### INSTRUCTIONS FOR THE TASK
Each entry that follows should be retyped in full and exactly.

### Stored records
################
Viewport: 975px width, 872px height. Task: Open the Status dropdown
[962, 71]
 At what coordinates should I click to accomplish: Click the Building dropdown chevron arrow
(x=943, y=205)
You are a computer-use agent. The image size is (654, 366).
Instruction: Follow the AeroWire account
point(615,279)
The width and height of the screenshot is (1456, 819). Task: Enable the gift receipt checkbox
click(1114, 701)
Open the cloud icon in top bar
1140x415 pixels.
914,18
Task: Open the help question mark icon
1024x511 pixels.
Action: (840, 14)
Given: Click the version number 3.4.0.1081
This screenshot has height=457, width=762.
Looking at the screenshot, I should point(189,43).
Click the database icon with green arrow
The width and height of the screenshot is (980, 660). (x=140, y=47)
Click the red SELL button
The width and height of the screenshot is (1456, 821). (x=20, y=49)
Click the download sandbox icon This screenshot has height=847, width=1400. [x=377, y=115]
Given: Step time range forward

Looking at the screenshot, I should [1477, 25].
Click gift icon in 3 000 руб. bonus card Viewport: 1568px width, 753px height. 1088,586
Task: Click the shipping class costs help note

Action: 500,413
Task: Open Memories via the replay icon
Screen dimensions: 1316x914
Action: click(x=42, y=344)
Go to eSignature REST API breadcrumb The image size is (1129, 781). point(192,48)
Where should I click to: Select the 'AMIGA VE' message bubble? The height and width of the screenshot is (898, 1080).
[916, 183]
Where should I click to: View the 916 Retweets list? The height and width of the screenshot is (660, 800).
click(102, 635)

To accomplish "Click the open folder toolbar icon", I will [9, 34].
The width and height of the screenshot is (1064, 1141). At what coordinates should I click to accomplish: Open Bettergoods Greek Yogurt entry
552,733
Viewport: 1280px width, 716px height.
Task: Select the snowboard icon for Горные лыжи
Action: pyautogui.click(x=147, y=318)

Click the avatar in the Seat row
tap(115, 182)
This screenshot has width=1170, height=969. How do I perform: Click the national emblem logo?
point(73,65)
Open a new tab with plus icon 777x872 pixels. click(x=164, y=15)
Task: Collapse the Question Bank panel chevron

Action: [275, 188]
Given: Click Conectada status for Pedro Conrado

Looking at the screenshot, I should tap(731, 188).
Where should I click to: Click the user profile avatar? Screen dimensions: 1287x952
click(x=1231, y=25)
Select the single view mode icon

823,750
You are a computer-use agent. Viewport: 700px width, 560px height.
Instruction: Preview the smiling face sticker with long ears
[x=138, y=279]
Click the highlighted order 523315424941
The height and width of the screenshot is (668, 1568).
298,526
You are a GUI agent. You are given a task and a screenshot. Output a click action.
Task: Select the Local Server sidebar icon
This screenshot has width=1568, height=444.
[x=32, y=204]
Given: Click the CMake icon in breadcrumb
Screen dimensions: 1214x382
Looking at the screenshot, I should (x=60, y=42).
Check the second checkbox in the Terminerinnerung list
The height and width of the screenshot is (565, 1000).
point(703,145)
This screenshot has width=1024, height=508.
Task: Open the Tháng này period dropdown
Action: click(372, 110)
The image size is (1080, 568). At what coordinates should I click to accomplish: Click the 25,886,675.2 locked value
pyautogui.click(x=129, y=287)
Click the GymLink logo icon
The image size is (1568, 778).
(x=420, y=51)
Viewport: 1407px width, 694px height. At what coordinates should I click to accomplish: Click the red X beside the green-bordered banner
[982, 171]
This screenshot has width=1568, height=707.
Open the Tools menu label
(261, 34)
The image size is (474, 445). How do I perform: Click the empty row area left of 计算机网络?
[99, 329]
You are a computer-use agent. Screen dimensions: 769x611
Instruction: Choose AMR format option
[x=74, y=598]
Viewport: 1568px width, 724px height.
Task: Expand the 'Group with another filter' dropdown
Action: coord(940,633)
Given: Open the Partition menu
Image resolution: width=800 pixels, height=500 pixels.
################
### ANSWER SECTION
Viewport: 975px width, 872px height. Task: Open the Status dropdown
[962, 71]
 At what coordinates should I click to accomplish: Click the Building dropdown chevron arrow
(x=943, y=205)
You are a computer-use agent. The image size is (654, 366).
Instruction: Follow the AeroWire account
point(615,279)
The width and height of the screenshot is (1456, 819). Task: Enable the gift receipt checkbox
click(1114, 701)
Open the cloud icon in top bar
1140x415 pixels.
914,18
Task: Open the help question mark icon
1024x511 pixels.
Action: (840, 14)
Given: Click the version number 3.4.0.1081
This screenshot has height=457, width=762.
Looking at the screenshot, I should point(189,43).
Click the database icon with green arrow
The width and height of the screenshot is (980, 660). (x=140, y=47)
Click the red SELL button
The width and height of the screenshot is (1456, 821). (x=20, y=49)
Click the download sandbox icon This screenshot has height=847, width=1400. [x=377, y=115]
Given: Step time range forward

Looking at the screenshot, I should [1477, 25].
Click gift icon in 3 000 руб. bonus card Viewport: 1568px width, 753px height. 1088,586
Task: Click the shipping class costs help note

Action: 500,413
Task: Open Memories via the replay icon
Screen dimensions: 1316x914
Action: click(x=42, y=344)
Go to eSignature REST API breadcrumb The image size is (1129, 781). point(192,48)
Where should I click to: Select the 'AMIGA VE' message bubble? The height and width of the screenshot is (898, 1080).
[916, 183]
Where should I click to: View the 916 Retweets list? The height and width of the screenshot is (660, 800).
click(102, 635)

To accomplish "Click the open folder toolbar icon", I will [9, 34].
The width and height of the screenshot is (1064, 1141). At what coordinates should I click to accomplish: Open Bettergoods Greek Yogurt entry
552,733
Viewport: 1280px width, 716px height.
Task: Select the snowboard icon for Горные лыжи
Action: pyautogui.click(x=147, y=318)

Click the avatar in the Seat row
tap(115, 182)
This screenshot has width=1170, height=969. How do I perform: Click the national emblem logo?
point(73,65)
Open a new tab with plus icon 777x872 pixels. click(x=164, y=15)
Task: Collapse the Question Bank panel chevron

Action: [275, 188]
Given: Click Conectada status for Pedro Conrado

Looking at the screenshot, I should tap(731, 188).
Where should I click to: Click the user profile avatar? Screen dimensions: 1287x952
click(x=1231, y=25)
Select the single view mode icon

823,750
You are a computer-use agent. Viewport: 700px width, 560px height.
Instruction: Preview the smiling face sticker with long ears
[x=138, y=279]
Click the highlighted order 523315424941
The height and width of the screenshot is (668, 1568).
298,526
You are a GUI agent. You are given a task and a screenshot. Output a click action.
Task: Select the Local Server sidebar icon
This screenshot has width=1568, height=444.
[x=32, y=204]
Given: Click the CMake icon in breadcrumb
Screen dimensions: 1214x382
Looking at the screenshot, I should (x=60, y=42).
Check the second checkbox in the Terminerinnerung list
The height and width of the screenshot is (565, 1000).
point(703,145)
This screenshot has width=1024, height=508.
Task: Open the Tháng này period dropdown
Action: click(372, 110)
The image size is (1080, 568). At what coordinates should I click to accomplish: Click the 25,886,675.2 locked value
pyautogui.click(x=129, y=287)
Click the GymLink logo icon
The image size is (1568, 778).
(x=420, y=51)
Viewport: 1407px width, 694px height. At what coordinates should I click to accomplish: Click the red X beside the green-bordered banner
[982, 171]
This screenshot has width=1568, height=707.
Open the Tools menu label
(261, 34)
The image size is (474, 445). How do I perform: Click the empty row area left of 计算机网络?
[99, 329]
You are a computer-use agent. Screen dimensions: 769x611
Instruction: Choose AMR format option
[x=74, y=598]
Viewport: 1568px width, 724px height.
Task: Expand the 'Group with another filter' dropdown
Action: coord(940,633)
Given: Open the Partition menu
Image resolution: width=800 pixels, height=500 pixels.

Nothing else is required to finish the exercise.